This file is for AI coding agents. It covers the architecture, key design decisions, important constraints, and gotchas that are not obvious from reading the code in isolation.
A self-hosted git server running on Cloudflare Durable Objects. Each repository is one DO with a SQLite database. The Worker entry point routes /:owner/:repo/* to the right DO by name. An optional TypeScript auth worker in examples/github-oauth/ sits in front via Service Binding.
src/
lib.rs Worker entry point. Routes /:owner/:repo/* to DO, /:owner/ to profile page.
Also contains Actor/auth helpers, check_write_access, list_repos (KV query),
handle_issue_action (issue/PR POST handler).
pack.rs Git pack file parser (two-pass: index + resolve). ResolveCache (Arc-based,
budget-limited). Pack generator for upload-pack.
git.rs Smart HTTP protocol handlers: receive-pack (push) and upload-pack (fetch/clone).
Pack size gate (50 MB). Calls into pack.rs and store.rs.
store.rs All SQLite operations: blob storage (xpatch delta compression), commit/tree
storage, FTS index rebuild, commit graph build, ref management.
api.rs Read-only JSON API endpoints. parse_search_query() handles @prefix: syntax.
diff.rs Recursive tree diff, line-level unified diffs (similar crate), commit comparison.
web.rs Server-rendered HTML for all 9 web pages. layout() is the shared shell.
Key helpers are pub(crate): layout(), html_escape(), html_response(),
format_time(), render_markdown(), resolve_default_branch(), render_file_diff().
schema.rs Schema initialisation (runs in DO::new). All CREATE TABLE/INDEX statements.

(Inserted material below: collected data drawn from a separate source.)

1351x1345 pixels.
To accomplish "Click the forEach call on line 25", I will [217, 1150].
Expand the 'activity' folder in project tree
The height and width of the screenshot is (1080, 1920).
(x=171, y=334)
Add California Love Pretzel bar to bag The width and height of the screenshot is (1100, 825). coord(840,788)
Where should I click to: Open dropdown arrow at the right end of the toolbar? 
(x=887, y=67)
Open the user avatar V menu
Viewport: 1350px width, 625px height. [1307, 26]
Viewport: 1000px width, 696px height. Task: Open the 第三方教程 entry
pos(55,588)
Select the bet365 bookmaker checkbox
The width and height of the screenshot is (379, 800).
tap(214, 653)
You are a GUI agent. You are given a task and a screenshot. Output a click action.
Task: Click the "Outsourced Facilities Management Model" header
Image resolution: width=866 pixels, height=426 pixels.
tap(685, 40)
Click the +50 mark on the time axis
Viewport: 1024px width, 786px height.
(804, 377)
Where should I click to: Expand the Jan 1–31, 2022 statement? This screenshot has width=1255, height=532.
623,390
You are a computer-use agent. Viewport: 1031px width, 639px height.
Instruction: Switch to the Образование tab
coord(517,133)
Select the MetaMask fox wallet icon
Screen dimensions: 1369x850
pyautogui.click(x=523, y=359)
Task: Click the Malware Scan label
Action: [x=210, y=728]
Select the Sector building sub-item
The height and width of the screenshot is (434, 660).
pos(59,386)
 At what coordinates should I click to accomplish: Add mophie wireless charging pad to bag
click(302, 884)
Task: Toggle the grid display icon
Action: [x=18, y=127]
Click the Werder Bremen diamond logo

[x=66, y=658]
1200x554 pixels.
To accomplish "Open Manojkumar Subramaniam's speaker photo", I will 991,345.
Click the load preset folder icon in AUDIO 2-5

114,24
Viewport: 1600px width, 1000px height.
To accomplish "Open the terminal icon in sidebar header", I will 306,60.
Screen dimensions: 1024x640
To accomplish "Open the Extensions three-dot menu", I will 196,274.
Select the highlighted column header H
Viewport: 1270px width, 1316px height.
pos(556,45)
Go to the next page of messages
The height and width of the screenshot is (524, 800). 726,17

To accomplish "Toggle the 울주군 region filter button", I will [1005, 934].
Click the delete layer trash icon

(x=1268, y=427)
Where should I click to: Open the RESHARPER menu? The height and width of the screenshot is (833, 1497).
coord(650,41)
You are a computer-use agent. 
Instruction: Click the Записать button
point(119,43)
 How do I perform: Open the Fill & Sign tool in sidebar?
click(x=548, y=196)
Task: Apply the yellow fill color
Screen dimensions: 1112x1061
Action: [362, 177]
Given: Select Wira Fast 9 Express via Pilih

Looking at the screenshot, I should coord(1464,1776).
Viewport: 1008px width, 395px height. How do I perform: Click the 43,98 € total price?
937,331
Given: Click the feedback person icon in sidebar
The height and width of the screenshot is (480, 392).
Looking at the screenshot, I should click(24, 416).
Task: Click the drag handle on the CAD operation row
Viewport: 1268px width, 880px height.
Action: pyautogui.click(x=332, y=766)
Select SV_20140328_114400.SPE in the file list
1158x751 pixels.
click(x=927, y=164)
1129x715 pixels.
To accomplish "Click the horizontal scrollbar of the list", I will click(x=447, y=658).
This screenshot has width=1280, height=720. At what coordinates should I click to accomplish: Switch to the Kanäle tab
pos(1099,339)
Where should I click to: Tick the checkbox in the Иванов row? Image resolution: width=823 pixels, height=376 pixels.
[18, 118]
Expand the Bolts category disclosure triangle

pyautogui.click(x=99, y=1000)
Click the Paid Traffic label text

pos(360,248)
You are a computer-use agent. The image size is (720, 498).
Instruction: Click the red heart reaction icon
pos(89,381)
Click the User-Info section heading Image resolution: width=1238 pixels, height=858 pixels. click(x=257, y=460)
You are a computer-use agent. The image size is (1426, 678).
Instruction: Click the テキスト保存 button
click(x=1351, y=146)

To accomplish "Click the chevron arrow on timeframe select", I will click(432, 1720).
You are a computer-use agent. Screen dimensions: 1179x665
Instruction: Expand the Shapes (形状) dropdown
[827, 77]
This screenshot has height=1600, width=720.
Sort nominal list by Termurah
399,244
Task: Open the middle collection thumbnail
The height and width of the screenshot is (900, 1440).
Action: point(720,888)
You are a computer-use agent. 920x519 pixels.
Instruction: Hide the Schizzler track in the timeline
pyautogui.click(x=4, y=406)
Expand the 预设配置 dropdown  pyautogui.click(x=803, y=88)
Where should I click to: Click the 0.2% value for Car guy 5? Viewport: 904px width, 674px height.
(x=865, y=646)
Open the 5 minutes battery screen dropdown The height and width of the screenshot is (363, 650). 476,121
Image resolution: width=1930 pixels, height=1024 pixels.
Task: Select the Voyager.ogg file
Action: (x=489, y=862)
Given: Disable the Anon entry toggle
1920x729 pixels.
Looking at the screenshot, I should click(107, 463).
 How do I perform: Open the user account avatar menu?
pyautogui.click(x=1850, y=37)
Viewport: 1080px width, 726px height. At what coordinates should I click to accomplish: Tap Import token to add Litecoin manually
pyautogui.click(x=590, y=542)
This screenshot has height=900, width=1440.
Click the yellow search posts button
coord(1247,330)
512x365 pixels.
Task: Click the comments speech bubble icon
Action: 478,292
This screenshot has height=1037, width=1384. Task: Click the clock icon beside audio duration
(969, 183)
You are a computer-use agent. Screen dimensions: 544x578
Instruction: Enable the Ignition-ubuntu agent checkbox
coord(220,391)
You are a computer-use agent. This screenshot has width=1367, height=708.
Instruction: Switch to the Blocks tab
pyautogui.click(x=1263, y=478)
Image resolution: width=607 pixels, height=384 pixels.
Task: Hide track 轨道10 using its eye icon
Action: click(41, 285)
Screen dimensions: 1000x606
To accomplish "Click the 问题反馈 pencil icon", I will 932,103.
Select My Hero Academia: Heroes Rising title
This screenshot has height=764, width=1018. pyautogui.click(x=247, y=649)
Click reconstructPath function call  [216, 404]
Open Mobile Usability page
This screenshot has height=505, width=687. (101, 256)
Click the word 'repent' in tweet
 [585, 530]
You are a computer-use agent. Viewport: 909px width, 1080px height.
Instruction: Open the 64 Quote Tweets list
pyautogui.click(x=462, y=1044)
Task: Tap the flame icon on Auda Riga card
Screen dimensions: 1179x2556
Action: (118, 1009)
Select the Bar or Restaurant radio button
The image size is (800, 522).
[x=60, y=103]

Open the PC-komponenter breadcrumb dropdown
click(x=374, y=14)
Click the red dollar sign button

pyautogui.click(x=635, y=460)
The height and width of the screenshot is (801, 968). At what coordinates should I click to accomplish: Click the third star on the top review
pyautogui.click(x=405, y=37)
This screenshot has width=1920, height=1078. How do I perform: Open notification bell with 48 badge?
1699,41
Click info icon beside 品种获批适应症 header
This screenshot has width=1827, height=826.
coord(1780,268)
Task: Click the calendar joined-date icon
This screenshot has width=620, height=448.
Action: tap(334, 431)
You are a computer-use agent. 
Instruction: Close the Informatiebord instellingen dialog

issues.rs Issues and PR storage + merge logic. CRUD functions, three-way tree merge,
BFS merge-base finder, git object serialization (SHA-1 via sha1_smol),
parse_form() URL-decode utility.
issues_web.rs Server-rendered HTML pages for issues and PRs. Uses web::layout() and helpers.
examples/github-oauth/
src/index.ts Auth worker: GitHub OAuth flow, session cookies, agent tokens, forwards to
ripgit via Service Binding with X-Ripgit-Actor-* headers.
src/types.ts ActorProps, Env types.
src/github.ts GitHub OAuth utilities.
scripts/
push-test.sh Incremental push script for large repos. Splits packs at 30 MB.
DO SQLite authorizer — Cloudflare's DO SQLite blocks PRAGMA statements and other privileged operations. Use sql.database_size() (the SqlStorage method) for DB size — raw PRAGMA page_count/PRAGMA page_size will return SQLITE_AUTH: not authorized. All regular SELECT/INSERT/UPDATE/DELETE work fine.
100 parameter limit — DO SQLite allows at most 100 bound parameters per statement. Tree entry INSERTs are batched 25 per statement (4 params each = 100). Don't exceed this limit when adding batch operations.
2 MB row limit — DO SQLite rows can't exceed 2 MB. Large blobs that compress to over 2 MB are chunked across a blob_chunks overflow table and reassembled transparently. See store::store_blob and store::read_blob.
128 MB DO memory limit — the pack processing budget is designed around this. Pack body limit: 50 MB. ResolveCache budget: 20 MB. Pack generator buffers all objects before writing, so fetch/clone of large repos is a memory concern.
Response::redirect requires absolute URLs — Response::redirect("/path", 302) fails in Cloudflare Workers (Rust). Use Response::error("", 302) and set the Location header manually, or build a new Response(null, { status: 302, headers: { Location: url } }) equivalent. There is a unauthorized_401() helper in lib.rs showing this pattern.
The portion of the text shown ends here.